-- begin Text shown --
Toronto is getting noisier. Noise complaints have been trending upward for the last several years, and the city’s current noise bylaws don’t do enough to protect the residents of Toronto from construction noise.
Our municipal code does state that construction noise is only allowed between 7 a.m. to 7 p.m. Monday to Friday, and 9 a.m. to 7 p.m. on Saturday. Construction noise is prohibited on Sundays. However, there are multiple exemptions built in to the bylaws. For instance, major transit projects are allowed to continue all night in order to meet project deadlines. Other exceptions include the continuous pouring of concrete, large crane work, necessary municipal work, and emergency work that cannot be performed during regular business hours.
Furthermore, Mayor John Tory pushed through a new rule in May that forces utility companies and their subcontractors to do planned roadwork between 7 p.m. and 7 a.m. on streets bounded by Dundas St. to the north, Lake Shore Blvd./Harbour St. to the south, Bathurst St. to the west and Jarvis St. to the east.
-- end Text shown --
- _Request 1_
In the text on Toronto construction noise, what hours on Saturday does the municipal code allow construction noise?
- _Request 2_
Does each statement agree with the text on Toronto construction noise? Answer yes or no for each, quoting the words from the text that decide it.
(a) Construction noise is permitted on Sundays.
(b) Major transit projects may continue working through the night.
(c) The new rule requires utility companies to do planned roadwork between 7 a.m. and 7 p.m.
-- begin Information provided --
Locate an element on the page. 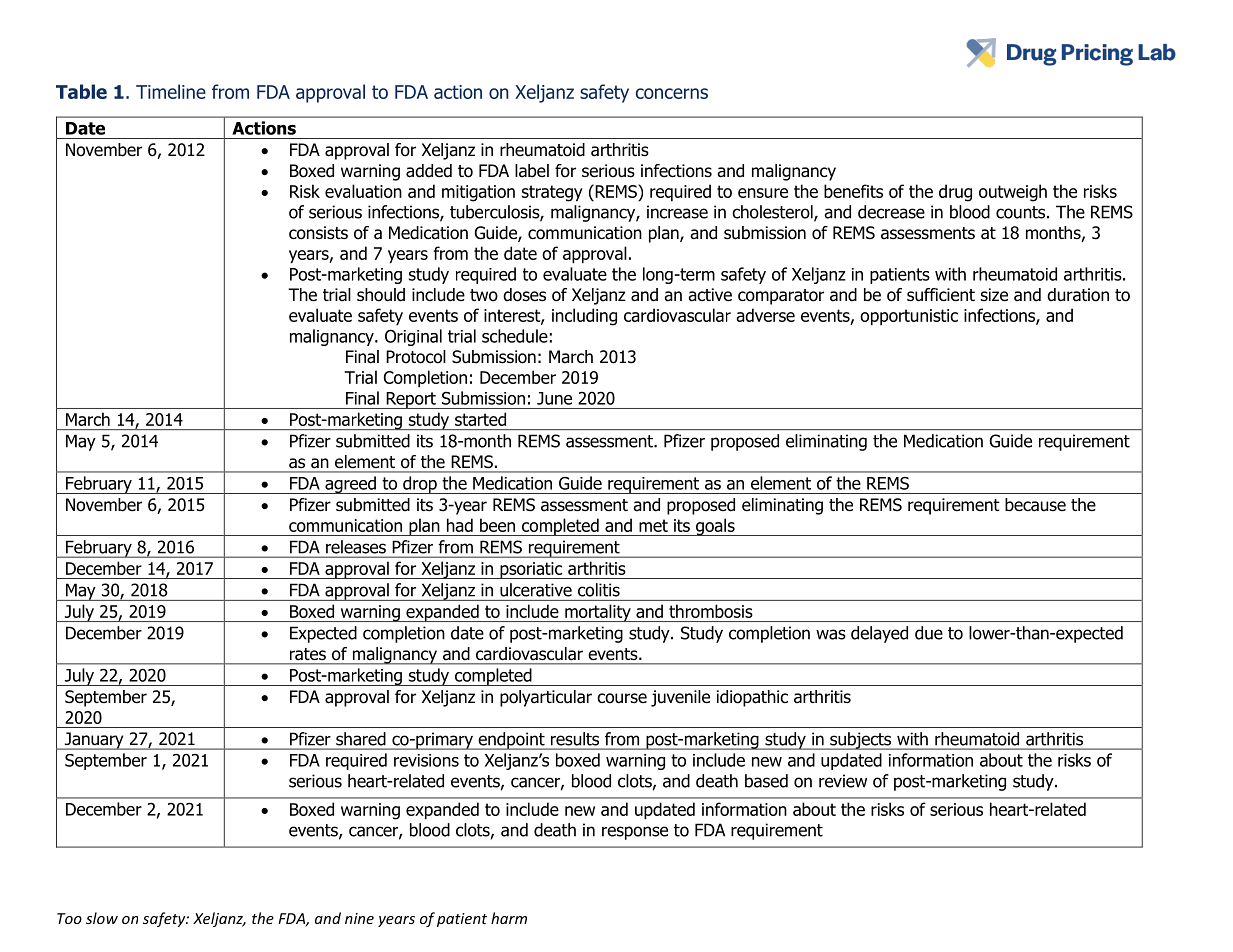 Image resolution: width=1233 pixels, height=952 pixels. slow is located at coordinates (102, 918).
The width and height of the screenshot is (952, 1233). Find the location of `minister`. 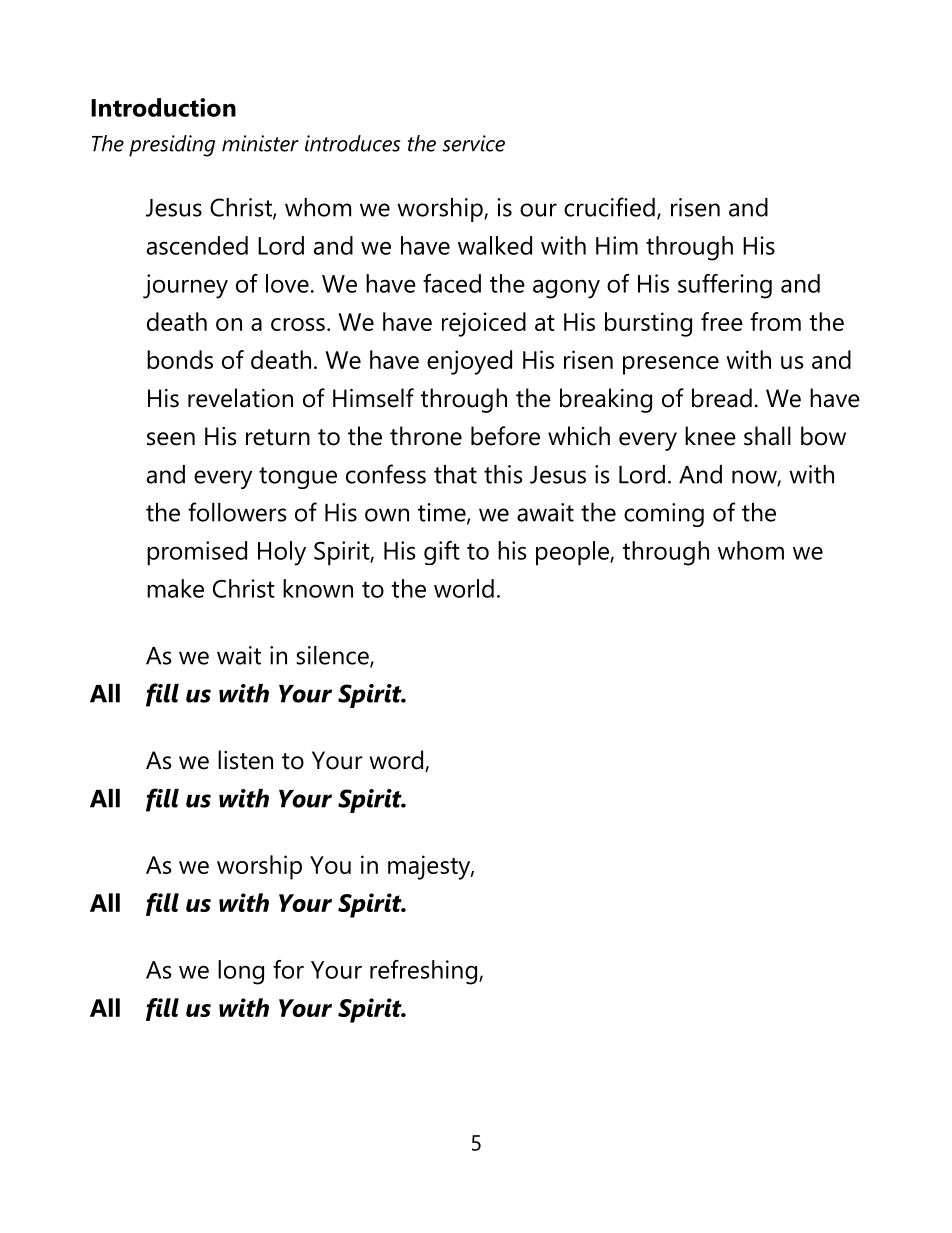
-- end Information provided --
- _Task answer 1_
9 a.m. to 7 p.m.

- _Task answer 2_
(a) No: "Construction noise is prohibited on Sundays."
(b) Yes: "major transit projects are allowed to continue all night in order to meet project deadlines."
(c) No: "do planned roadwork between 7 p.m. and 7 a.m."